Exercise instructions:
Please print nothing but the lines from the one with "You are a GUI" to the last line of the records below, and omit pictures.

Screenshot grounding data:

BEGIN

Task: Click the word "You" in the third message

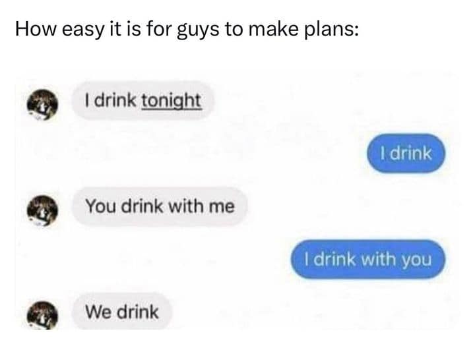Action: click(100, 206)
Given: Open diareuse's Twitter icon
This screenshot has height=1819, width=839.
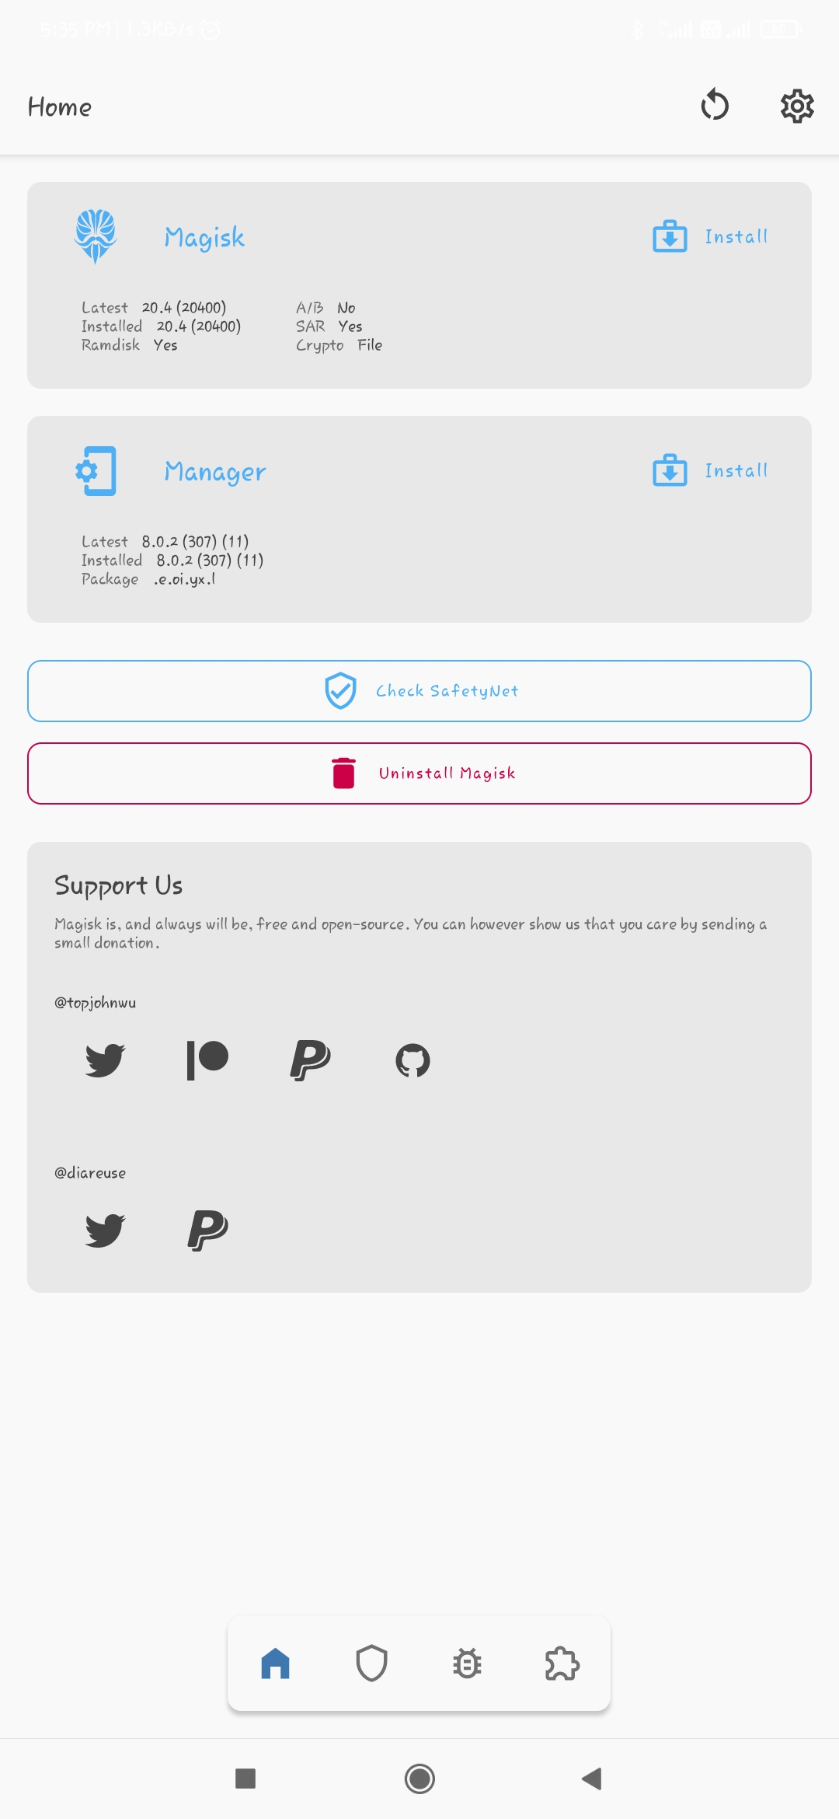Looking at the screenshot, I should click(x=105, y=1230).
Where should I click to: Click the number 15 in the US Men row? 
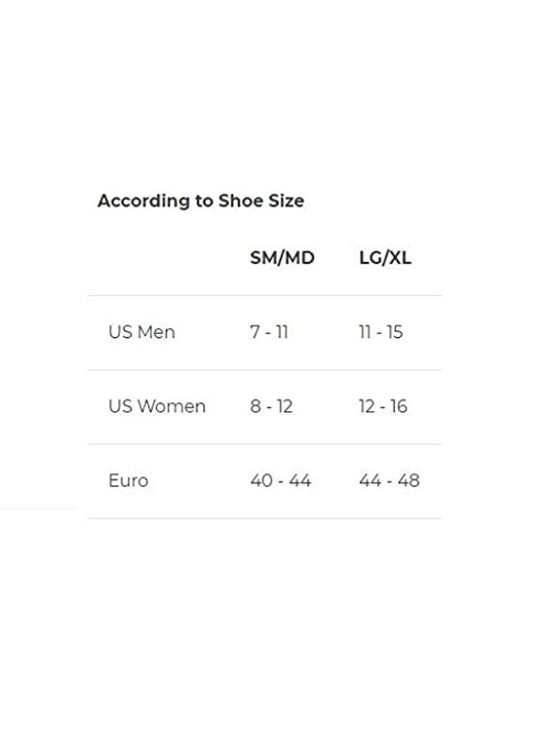pos(394,332)
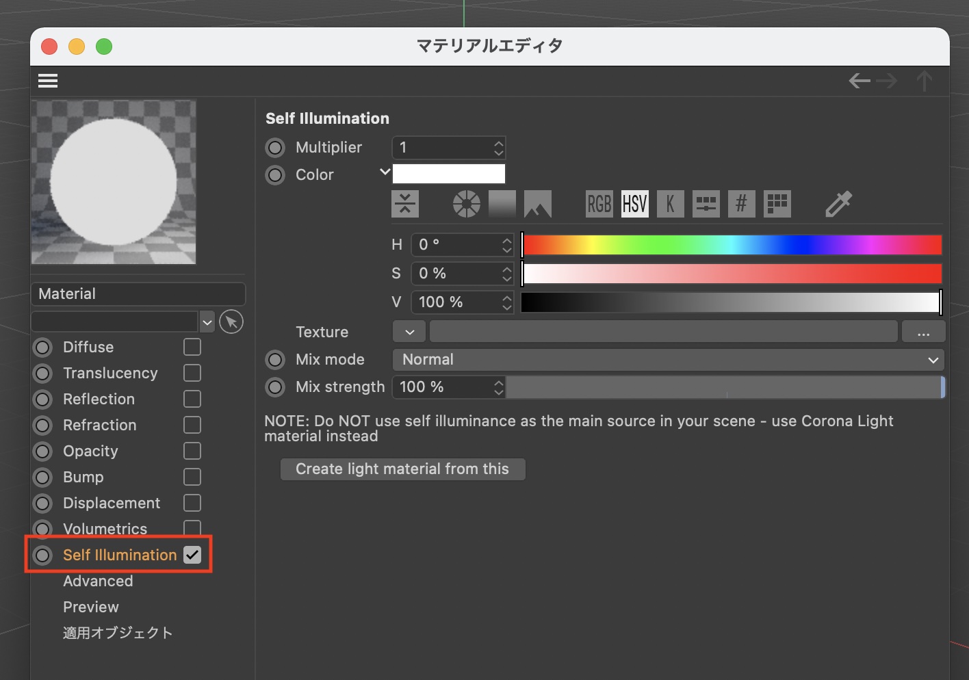
Task: Click the color from picture icon
Action: point(538,204)

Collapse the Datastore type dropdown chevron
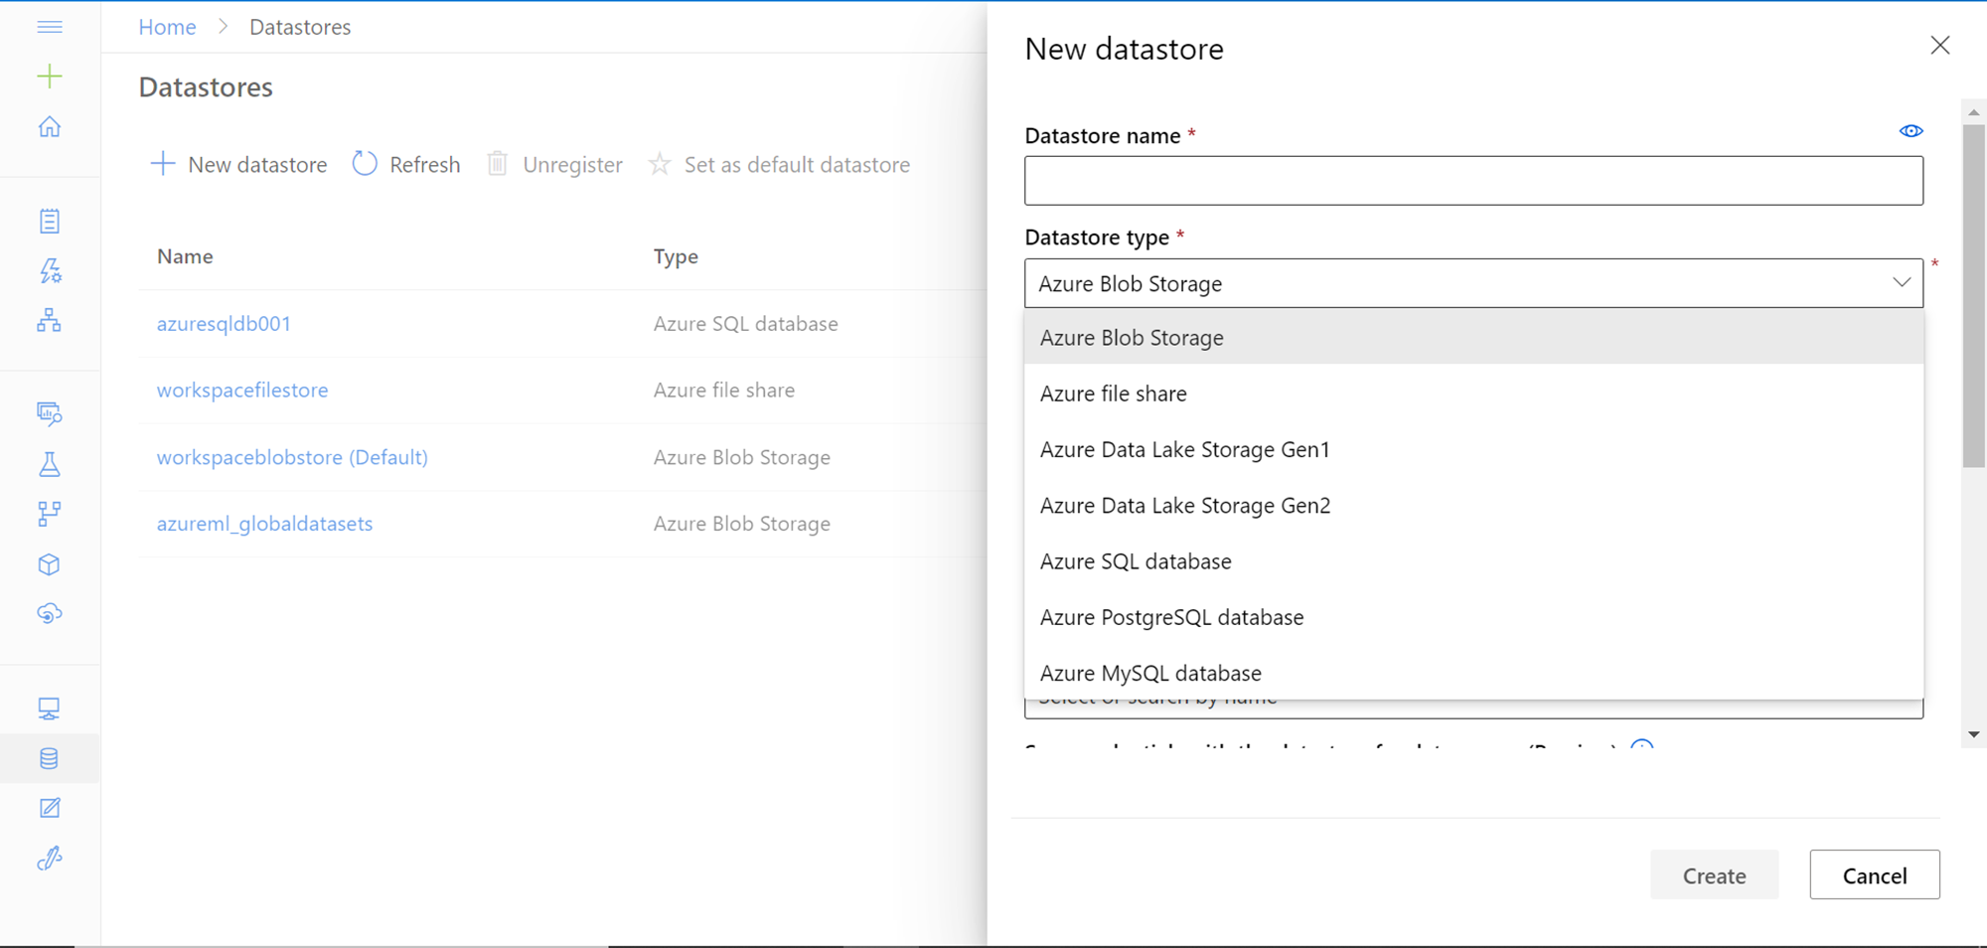(1901, 283)
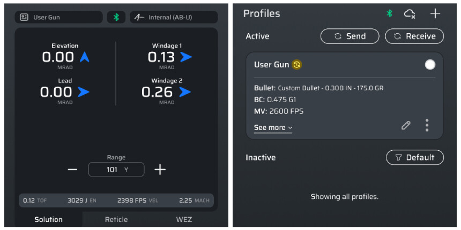Viewport: 461px width, 230px height.
Task: Open the Internal (AB-U) source selector
Action: tap(173, 17)
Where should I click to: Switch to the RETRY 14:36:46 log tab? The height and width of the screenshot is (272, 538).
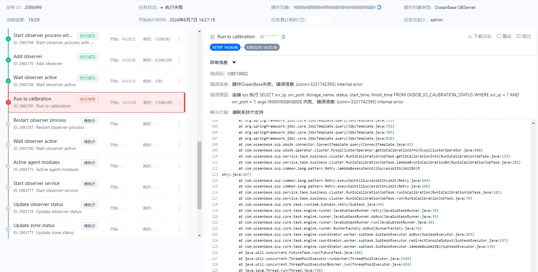click(x=225, y=48)
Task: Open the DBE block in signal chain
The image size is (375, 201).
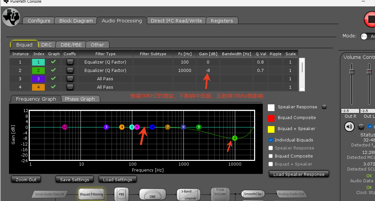Action: tap(152, 194)
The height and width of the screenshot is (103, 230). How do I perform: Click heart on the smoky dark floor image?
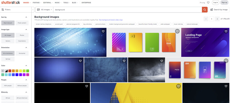[162, 61]
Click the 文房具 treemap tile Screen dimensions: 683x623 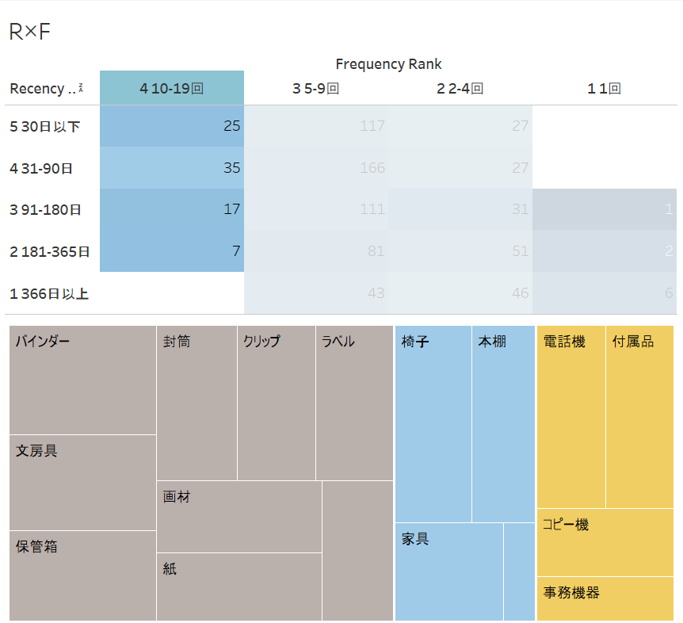tap(82, 483)
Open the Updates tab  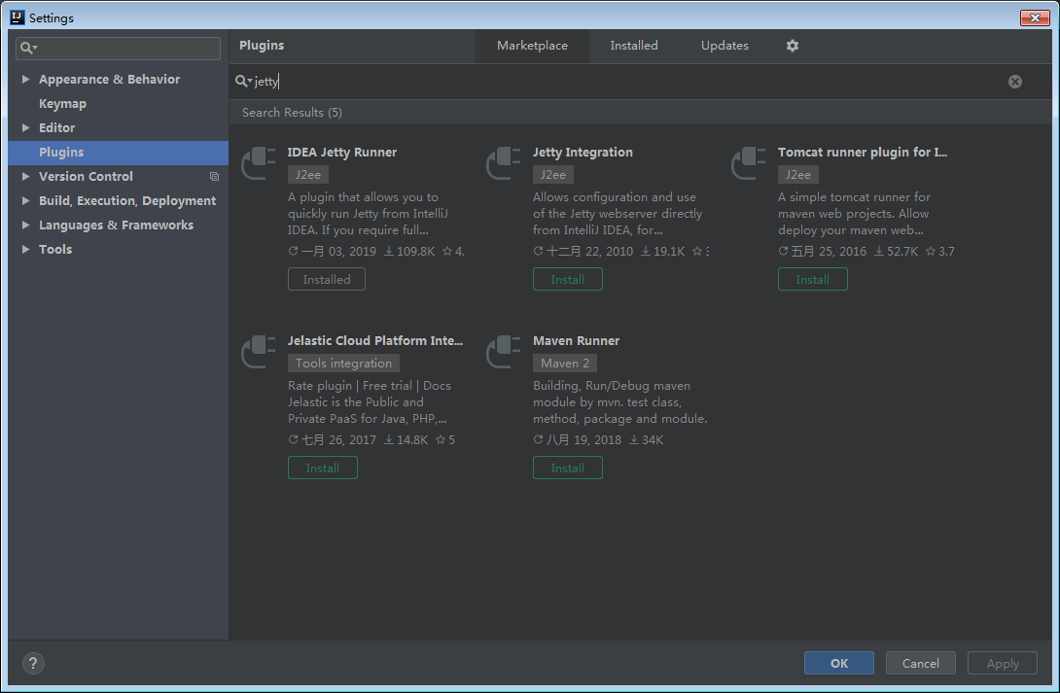point(724,45)
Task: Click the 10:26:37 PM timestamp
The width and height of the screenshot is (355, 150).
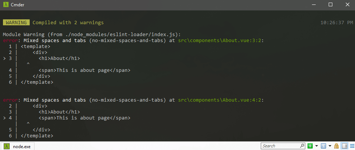Action: [x=337, y=23]
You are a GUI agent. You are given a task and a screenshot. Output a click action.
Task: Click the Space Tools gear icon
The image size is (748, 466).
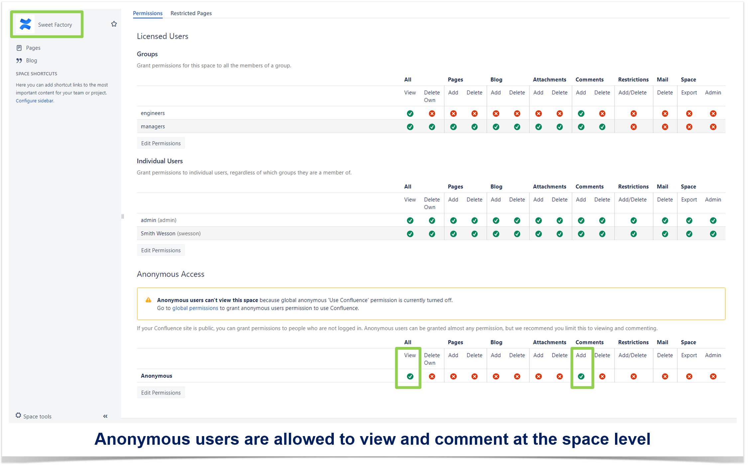pos(18,416)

END

Written answer:
You are a GUI agent. You are given a task and a screenshot. Output a click action.
Task: Click the Space Tools gear icon
The image size is (748, 466).
pos(18,416)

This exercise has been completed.